Не без оснований можно предположить, что одним из таких путей для Толстого после «Войны и мира» стало некоторое остранение и отчуждение от жизни: колоссальные художественные возможности, в них скрытые, писатель продемонстрировал в бесподобной сцене умирания кн. Андрея, – сцена эта по праву стоит особняком в мировой литературе.
Вот примерно такое «освобождение» и такая «странная легкость», сопровождавшие уход из жизни кн. Андрея, но при описании самой жизни закономерно обернувшиеся кристалльно-холодным осуждением всего того, что принадлежит корням жизни, – этот очень сложный и вместе донельзя простой конгломерат художественных тонов и полутонов как раз и лег в основу новонайденной перспективы жизненной драмы Анны Карениной.
Как он же, кстати говоря, был ответственен и за комплексный мировоззренческий кризис позднего Льва Толстого, – потому что художник тащит за собой человека, как лошадь повозку, а не наоборот.
И вот несмотря на то, что толстовский и пушкинский творческие миры лежат в различных плоскостях, образ Анны Карениной – с ее искренностью и прямотой, обаятельной грацией и покоряющей женственностью, вкусом и тактом во всех жизнепроявлениях, – он, этот образ, заключает в себе нечто безусловно пушкинское: как характерно и многозначительно, что реальным прототипом Анны стала дочь Пушкина Татьяна Александровна Гартунг!
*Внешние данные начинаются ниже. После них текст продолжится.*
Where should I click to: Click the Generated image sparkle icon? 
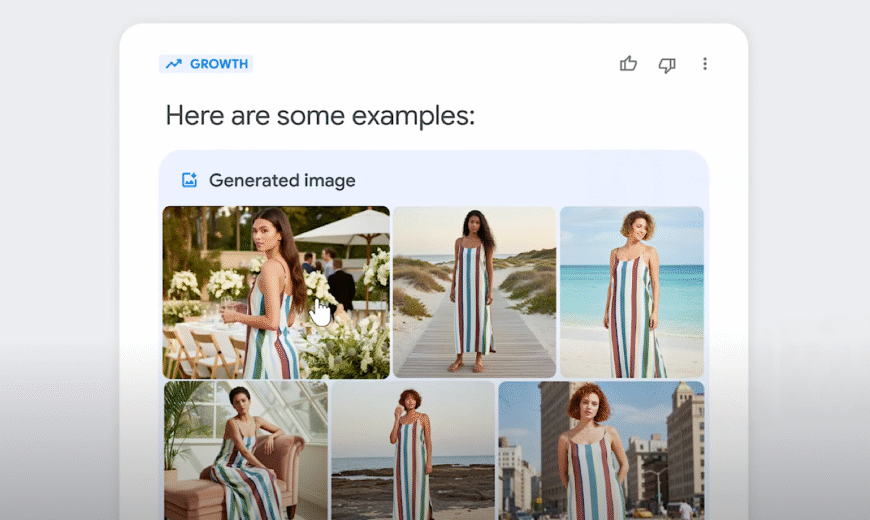pyautogui.click(x=189, y=180)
Нечто пушкинское: этого довольно, – здесь главная и единственная вина Анны: источник всех ее достоинств, но также и корень всех ее мелких недостатков! с присущей ему неумолимостью Толстой рисует и безжалостное кокетство Анны с Вронским на балу на глазах беззащитной Кити, и убийственную жестокость к мужу, когда страсть ее зашла далеко, и не совсем красивое заигрывание с Левиным, и нескрываемое подчас чувство превосходства над Долли…
Итак, Анна эгоистична, но не в том первобытном и первобытийственном, да еще ориентированном на интересы семьи и детей смысле, в каком эгоистичны – и едва ли не больше ее! – любимые толстовские герои Кити и Левин, Пьер и Наташа, а в том изящном и игривом смысле, который имеет своим источником преизбыток изящной и бесцельной жизненной энергии, и который так прочно идентифицируется в нашем сознании с образом Пушкина.
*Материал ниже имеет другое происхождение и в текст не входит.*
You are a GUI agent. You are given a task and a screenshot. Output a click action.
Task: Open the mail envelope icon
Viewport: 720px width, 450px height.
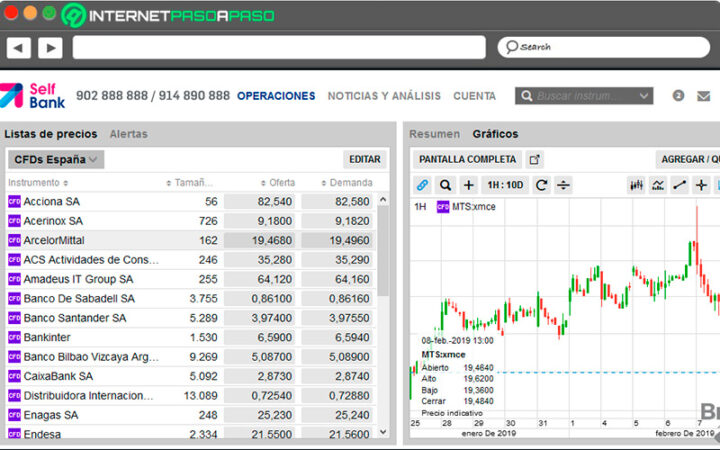click(703, 96)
Образом Анны Карениной Толстой расквитался с Пушкиным и пушкинской стихией, расквитался как художник, и не потому, что лично имел что-то против Пушкина, а потому, что сам творческий путь и непрерывный поиск творческого совершенства на этом пути привели его к смертельной конфронтации с пушкинским началом.
Ясно дав понять, что Анна не только как женщина, но и как личность превосходит всех остальных персонажей романа – Левина главным героем даже не помыслишь – Толстой, однако, положил между собой и Анной, а тем самым между Анной и нами, читателями, такую страшную и непроходимую дистанцию, которая при всем нашем восхищении ею не позволяет нам ее любить и даже вполне ей сочувствовать.
И это, с одной стороны, напоминает великого Кафку, где тоже в основе феноменальной художественности лежит неуловимо тонкий парадокс, а с другой стороны, читая «Анну Каренину», нам как-то трудно отделаться от впечатления, что если и есть Творец, то Он смотрит на нас теми же глазами, что и Толстой на свою Анну, и что Он как будто не может даже смотреть иначе: такова демиургическая безусловность Толстого как художника.
И в заключение: надо ли говорить, что оба художника до конца тащили за собой людей в себе, в том числе и в свой последний путь? так что и Пушкин и Лев Толстой уходили в смерть, уходя в первую очередь от своих жен, а если точнее, они ушли в смерть именно по причинам, так или иначе заключавшихся в их персональных отношениях с женами, – и как в конфигурации толстовского ухода было что-то глубоко каренинское, так в пушкинской гибели явственно сквозит онегинский элемент: как будто могло быть иначе.